To do: Locate the line that contains "Image resolution: width=1568 pixels, height=658" in the entries below, then repeat it and every following line through the line that contains "Task: Select the Profile tab", exactly, and no others.

Data under study:

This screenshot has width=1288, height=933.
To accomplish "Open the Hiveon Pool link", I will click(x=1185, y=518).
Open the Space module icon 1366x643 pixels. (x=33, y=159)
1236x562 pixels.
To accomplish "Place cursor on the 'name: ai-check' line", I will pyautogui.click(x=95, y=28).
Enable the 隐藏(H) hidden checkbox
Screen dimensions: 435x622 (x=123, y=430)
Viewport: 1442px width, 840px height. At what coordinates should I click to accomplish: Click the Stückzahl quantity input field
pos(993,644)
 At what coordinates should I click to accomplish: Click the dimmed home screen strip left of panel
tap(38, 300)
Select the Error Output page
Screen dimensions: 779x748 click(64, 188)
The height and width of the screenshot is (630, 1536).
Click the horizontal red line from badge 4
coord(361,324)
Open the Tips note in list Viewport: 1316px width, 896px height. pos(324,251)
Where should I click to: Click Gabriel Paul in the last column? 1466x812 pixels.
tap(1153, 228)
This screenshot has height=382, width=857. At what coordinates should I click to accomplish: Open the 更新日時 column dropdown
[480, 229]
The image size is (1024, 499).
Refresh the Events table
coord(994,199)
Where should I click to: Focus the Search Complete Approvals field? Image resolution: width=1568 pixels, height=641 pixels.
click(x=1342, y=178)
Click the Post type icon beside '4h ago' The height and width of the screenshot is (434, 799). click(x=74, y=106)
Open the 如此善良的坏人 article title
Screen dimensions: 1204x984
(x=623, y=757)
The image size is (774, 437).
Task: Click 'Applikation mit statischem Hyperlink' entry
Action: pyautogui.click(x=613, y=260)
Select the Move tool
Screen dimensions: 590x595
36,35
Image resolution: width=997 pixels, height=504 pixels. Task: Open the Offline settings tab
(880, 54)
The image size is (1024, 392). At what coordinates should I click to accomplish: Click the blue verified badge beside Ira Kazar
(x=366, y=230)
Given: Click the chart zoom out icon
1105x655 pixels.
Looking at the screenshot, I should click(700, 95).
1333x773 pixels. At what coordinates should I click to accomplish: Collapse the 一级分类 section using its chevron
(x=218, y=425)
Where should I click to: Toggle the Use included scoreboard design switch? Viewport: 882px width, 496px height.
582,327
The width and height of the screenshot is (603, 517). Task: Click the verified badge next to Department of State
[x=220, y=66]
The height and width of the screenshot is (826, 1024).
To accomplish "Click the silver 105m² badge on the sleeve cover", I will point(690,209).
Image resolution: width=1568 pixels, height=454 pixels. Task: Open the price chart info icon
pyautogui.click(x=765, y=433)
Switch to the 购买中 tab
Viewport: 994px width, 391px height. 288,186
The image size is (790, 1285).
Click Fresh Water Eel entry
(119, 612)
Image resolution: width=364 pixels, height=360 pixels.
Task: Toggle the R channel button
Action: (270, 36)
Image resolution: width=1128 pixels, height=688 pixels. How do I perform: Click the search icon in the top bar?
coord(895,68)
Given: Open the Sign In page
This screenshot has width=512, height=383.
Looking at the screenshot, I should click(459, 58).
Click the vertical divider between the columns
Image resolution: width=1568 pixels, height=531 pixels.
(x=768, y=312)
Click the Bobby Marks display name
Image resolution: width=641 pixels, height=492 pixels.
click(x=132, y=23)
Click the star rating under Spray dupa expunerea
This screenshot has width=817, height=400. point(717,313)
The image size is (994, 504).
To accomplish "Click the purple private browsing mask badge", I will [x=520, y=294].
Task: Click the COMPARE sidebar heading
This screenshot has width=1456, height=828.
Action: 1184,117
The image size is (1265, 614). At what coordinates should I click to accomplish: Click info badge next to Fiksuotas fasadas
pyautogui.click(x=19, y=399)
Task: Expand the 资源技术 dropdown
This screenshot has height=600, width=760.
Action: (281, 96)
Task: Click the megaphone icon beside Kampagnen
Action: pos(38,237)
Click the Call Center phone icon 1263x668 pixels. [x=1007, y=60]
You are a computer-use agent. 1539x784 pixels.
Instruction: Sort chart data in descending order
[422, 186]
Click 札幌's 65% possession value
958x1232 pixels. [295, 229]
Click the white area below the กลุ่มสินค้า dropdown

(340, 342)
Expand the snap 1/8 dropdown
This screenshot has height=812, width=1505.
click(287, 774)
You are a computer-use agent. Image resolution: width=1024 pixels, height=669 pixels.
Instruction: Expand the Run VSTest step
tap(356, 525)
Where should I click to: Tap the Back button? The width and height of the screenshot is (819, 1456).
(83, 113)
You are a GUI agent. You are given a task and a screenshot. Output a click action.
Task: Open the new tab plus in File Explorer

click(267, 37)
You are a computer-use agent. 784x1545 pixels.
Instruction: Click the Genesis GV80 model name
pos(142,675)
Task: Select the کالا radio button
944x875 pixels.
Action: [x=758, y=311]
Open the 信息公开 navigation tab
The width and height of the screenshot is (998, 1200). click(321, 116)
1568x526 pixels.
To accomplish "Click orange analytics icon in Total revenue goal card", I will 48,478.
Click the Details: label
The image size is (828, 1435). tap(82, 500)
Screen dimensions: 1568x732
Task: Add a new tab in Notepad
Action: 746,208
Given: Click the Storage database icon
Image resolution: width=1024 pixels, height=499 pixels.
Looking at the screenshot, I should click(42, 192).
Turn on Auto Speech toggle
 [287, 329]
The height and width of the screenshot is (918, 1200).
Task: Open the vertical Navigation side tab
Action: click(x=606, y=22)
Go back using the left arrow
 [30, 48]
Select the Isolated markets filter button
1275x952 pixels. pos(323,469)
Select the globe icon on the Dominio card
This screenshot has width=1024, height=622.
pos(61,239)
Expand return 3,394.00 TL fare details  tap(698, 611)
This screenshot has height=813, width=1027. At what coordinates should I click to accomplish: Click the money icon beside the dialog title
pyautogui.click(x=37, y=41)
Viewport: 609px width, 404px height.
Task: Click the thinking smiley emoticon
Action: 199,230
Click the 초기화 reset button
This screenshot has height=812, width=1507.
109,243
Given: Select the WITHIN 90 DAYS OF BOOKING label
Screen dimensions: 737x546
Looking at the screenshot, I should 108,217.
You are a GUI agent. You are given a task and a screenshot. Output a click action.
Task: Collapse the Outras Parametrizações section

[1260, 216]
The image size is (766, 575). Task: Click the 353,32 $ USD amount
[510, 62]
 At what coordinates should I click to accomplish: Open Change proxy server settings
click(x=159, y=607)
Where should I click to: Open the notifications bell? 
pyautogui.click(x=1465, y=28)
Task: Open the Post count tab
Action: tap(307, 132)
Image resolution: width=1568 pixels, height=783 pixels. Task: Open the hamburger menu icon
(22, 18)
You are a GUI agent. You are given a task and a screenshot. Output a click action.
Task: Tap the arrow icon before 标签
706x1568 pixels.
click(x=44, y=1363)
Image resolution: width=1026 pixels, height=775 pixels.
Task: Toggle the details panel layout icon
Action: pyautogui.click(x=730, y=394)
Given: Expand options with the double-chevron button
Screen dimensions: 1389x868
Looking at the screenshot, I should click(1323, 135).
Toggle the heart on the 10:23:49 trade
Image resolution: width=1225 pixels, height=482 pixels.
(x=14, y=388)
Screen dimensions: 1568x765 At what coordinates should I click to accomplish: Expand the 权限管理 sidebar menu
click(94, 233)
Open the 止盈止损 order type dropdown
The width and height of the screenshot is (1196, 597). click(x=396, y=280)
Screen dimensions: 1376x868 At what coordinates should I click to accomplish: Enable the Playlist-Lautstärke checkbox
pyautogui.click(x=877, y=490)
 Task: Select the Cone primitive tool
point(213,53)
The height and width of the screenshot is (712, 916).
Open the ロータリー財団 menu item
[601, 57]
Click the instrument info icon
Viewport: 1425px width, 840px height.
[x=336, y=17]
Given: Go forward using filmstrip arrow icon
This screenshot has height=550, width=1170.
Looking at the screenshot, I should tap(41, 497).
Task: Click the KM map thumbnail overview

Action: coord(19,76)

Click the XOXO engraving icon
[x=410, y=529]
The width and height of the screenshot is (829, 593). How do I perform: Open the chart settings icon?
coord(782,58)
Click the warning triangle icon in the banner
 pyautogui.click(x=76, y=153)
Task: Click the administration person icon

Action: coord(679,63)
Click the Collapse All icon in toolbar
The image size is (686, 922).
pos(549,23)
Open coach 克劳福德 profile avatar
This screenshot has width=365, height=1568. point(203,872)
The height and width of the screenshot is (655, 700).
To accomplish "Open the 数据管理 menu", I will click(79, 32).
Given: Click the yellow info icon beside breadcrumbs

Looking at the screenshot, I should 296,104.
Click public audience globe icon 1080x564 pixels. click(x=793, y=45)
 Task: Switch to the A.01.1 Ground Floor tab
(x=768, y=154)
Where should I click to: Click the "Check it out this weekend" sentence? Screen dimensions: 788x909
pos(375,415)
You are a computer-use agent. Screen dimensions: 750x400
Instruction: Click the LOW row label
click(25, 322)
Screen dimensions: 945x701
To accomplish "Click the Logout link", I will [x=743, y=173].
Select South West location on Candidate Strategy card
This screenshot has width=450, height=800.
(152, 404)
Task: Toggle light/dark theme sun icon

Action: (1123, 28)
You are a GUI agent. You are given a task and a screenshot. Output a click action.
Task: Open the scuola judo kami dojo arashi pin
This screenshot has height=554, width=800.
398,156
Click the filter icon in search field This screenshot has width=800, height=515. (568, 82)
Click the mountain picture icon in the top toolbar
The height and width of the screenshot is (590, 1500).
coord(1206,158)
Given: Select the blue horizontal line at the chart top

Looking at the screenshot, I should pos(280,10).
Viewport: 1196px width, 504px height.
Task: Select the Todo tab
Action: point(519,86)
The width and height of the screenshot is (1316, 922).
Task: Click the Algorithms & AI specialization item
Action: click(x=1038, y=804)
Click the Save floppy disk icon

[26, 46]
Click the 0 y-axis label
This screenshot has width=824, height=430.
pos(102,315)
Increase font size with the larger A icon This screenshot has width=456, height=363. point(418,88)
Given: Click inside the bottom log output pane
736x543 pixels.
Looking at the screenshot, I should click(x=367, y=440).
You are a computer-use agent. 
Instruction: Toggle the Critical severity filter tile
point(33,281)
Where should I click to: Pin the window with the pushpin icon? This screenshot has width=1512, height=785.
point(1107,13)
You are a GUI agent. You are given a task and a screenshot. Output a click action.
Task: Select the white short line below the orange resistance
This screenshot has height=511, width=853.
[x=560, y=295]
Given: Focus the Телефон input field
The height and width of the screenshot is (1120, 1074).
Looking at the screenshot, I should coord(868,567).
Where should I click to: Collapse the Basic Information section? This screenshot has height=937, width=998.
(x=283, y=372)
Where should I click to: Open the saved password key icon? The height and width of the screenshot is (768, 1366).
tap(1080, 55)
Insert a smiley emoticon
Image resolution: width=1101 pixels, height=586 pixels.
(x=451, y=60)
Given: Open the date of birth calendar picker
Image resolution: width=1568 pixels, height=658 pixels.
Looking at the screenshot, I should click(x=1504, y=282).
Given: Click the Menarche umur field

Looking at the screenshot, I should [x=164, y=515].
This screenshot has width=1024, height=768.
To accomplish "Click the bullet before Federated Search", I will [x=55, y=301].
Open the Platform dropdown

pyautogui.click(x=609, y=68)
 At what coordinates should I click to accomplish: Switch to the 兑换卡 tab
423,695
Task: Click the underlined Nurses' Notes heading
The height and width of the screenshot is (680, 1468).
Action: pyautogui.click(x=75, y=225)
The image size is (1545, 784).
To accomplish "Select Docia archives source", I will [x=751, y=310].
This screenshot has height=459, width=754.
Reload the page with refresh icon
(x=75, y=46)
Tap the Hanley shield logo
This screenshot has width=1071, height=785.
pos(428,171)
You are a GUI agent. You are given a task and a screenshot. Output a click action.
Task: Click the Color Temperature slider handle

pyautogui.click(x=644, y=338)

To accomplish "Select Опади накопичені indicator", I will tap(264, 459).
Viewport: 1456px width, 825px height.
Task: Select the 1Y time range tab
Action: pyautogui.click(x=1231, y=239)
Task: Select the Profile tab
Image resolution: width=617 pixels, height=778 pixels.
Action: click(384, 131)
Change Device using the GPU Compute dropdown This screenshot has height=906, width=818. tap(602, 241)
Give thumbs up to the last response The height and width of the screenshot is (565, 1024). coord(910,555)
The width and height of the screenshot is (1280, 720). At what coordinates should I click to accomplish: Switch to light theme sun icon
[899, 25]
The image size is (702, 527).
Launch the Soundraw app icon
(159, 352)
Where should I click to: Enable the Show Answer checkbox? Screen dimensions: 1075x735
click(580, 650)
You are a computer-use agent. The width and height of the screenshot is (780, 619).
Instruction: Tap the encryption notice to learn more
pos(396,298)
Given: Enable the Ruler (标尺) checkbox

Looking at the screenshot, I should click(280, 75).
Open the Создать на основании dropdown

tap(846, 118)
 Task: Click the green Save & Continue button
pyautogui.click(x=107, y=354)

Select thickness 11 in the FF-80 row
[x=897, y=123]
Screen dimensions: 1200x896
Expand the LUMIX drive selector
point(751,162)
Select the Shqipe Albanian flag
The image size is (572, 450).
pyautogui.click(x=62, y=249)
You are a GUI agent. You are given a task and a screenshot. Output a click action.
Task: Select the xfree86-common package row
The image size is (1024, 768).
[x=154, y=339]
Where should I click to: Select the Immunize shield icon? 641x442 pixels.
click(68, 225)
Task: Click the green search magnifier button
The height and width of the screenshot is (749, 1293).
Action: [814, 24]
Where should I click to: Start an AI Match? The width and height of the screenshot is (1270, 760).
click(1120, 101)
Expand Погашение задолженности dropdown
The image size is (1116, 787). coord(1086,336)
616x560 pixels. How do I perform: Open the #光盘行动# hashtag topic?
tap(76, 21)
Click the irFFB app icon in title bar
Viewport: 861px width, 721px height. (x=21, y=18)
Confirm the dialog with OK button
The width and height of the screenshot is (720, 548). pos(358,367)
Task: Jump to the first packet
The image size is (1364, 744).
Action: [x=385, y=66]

Exercise solution:
Image resolution: width=1568 pixels, height=658 pixels.
Looking at the screenshot, I should click(x=1504, y=282).
Given: Click the Menarche umur field

Looking at the screenshot, I should [x=164, y=515].
This screenshot has width=1024, height=768.
To accomplish "Click the bullet before Federated Search", I will [x=55, y=301].
Open the Platform dropdown

pyautogui.click(x=609, y=68)
 At what coordinates should I click to accomplish: Switch to the 兑换卡 tab
423,695
Task: Click the underlined Nurses' Notes heading
The height and width of the screenshot is (680, 1468).
Action: pyautogui.click(x=75, y=225)
The image size is (1545, 784).
To accomplish "Select Docia archives source", I will [x=751, y=310].
This screenshot has height=459, width=754.
Reload the page with refresh icon
(x=75, y=46)
Tap the Hanley shield logo
This screenshot has width=1071, height=785.
pos(428,171)
You are a GUI agent. You are given a task and a screenshot. Output a click action.
Task: Click the Color Temperature slider handle

pyautogui.click(x=644, y=338)

To accomplish "Select Опади накопичені indicator", I will tap(264, 459).
Viewport: 1456px width, 825px height.
Task: Select the 1Y time range tab
Action: pyautogui.click(x=1231, y=239)
Task: Select the Profile tab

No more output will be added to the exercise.